Today at work a drunk crazy guy threatened to beat me up. It was unnerving as I am sure you can imagine.

What was most unsettling about the whole thing was my reaction to it. I did the right thing, walking straight over to the police officer on the scene to inform him what was going on, but my emotional reaction was all off. My chest constricted as my adrenaline surged, making my voice quaver and my hands shake. As the police officer left the area, without addressing my aggressor, I was caught in flashes of rage that made me stumble on the sidewalk, and I could barely maintain my patience with my coworkers for the rest of the afternoon.

At some point I noticed that I was slouching again. I had not slouched while walking for several years. Not only that, but my whole center had moved up high into my chest, as had my breath when both should have been in the depths of my abdomen. Upon noticing these things , I also saw that the muscles of my shoulders and arms were tensed and tight, when they should have been relaxed and supple. I was ready to run or fight but I should have been ready to blend. I should have been unconcerned, I should have been detached, and if this had happened six months ago, I probably would have been.

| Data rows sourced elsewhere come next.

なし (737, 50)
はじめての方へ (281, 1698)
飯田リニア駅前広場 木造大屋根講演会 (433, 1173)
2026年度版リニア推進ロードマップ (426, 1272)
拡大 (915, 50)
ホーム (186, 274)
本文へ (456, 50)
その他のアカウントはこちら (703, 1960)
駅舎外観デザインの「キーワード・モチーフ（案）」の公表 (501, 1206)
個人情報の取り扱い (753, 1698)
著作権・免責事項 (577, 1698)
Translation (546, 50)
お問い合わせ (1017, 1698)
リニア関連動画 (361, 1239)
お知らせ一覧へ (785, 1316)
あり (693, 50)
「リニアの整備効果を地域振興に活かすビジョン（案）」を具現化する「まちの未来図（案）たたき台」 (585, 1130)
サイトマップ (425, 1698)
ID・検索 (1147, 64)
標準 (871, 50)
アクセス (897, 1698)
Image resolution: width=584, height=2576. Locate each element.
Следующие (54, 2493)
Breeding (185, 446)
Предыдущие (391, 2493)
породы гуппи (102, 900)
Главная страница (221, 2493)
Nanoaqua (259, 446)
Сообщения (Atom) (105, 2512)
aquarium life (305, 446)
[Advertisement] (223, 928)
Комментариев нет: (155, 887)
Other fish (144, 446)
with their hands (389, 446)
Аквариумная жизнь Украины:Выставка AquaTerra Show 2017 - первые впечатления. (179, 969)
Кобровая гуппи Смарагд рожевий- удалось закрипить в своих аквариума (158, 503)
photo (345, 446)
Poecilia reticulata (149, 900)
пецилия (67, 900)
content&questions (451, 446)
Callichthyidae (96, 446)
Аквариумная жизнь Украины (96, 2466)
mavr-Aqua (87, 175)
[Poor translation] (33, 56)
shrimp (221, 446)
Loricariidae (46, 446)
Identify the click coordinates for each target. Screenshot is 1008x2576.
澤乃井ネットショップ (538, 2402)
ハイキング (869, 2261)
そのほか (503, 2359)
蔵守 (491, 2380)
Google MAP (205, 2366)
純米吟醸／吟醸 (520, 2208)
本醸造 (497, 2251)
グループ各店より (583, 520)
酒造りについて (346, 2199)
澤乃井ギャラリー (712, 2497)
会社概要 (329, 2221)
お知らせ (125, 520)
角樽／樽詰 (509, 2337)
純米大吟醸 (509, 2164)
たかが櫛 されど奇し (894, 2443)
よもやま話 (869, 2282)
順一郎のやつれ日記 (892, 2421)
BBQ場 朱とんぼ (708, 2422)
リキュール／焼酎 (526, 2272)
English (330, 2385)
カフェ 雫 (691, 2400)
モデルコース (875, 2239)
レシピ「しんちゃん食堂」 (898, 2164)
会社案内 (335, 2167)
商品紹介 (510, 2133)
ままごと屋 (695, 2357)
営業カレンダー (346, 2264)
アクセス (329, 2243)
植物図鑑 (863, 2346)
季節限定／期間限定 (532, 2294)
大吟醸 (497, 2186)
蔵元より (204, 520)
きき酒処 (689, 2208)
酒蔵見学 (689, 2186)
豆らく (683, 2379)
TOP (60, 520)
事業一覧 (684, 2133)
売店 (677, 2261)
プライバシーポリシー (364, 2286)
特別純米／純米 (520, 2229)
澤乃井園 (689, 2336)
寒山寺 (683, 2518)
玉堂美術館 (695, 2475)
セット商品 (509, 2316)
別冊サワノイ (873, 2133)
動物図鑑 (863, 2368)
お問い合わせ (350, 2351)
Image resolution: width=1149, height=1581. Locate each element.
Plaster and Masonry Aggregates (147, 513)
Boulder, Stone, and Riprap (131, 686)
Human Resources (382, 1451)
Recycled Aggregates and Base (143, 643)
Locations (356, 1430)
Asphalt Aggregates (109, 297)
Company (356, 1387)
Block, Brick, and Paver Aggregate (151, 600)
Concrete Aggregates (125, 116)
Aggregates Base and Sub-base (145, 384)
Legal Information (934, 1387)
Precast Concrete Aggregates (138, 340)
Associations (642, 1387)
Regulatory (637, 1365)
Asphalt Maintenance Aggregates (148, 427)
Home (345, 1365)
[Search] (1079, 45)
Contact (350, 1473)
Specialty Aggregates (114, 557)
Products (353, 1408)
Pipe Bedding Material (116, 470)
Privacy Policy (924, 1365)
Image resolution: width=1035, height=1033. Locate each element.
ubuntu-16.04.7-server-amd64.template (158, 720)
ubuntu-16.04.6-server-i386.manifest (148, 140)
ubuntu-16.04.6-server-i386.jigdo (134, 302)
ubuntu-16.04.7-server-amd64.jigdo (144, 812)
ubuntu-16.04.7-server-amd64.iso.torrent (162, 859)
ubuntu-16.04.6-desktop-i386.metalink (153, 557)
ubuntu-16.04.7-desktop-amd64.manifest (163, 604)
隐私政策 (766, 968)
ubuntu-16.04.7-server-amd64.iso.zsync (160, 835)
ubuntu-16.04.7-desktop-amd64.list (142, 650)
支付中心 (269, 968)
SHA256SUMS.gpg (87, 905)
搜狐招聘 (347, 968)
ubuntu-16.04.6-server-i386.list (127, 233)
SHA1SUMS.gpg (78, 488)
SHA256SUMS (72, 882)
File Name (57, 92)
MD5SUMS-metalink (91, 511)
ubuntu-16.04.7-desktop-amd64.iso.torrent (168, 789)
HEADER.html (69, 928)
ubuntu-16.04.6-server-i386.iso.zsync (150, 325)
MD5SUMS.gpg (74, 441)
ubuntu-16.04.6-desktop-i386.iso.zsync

It took me a long time to recover myself and let my center sink back into its home just above my pelvis, and that means I really need to get back to the dojo. When I am actively practicing Aikido I am more capable with conflict, more centered, healthier and happier than any other time. I had to take time off from practice in order to ensure I could afford to move here, but I have let my training slip and that disturbs me.

O-Sensei was known to say to his students that we do not rise to meet our expectations, rather we fall to meet the level of our training. I need to get back on the mat if I want to keep those things I have learned in my conditioning, and to improve, but I am nervous.

After six months away from a dojo, it will be like starting over again which is something I will just have to deal with, but it is still intimidating. Although, sometimes I wonder what I am so afraid of: failing or doing well? I mean, I was adamantly attending and practicing extremely hard back in Iowa, getting lost in the joys of training. I think sometimes in my enthusiasm I pushed myself far too hard, requesting my practice partners to go faster and faster so I could experience giving or receiving a technique at higher speeds. And then, after about a year, my sensei told me that he thought I should be ready for my first test soon. I was excited, shocked and a little scared. Of what?

I did not feel ready, and I felt silly for feeling that way. In some ways, three months prior to my move, when I became too busy between work and the application process for my current job to make it to class, I was sort of relieved. I told myself I would join the local dojo within the first couple weeks after I moved here, and instead I have put it off for another three months.

I cannot do that anymore. I have to hit the mat, work to earn back what I have lost, and learn new lessons. And maybe, just maybe, I will be able to accept my successes and failures for what they are: mine.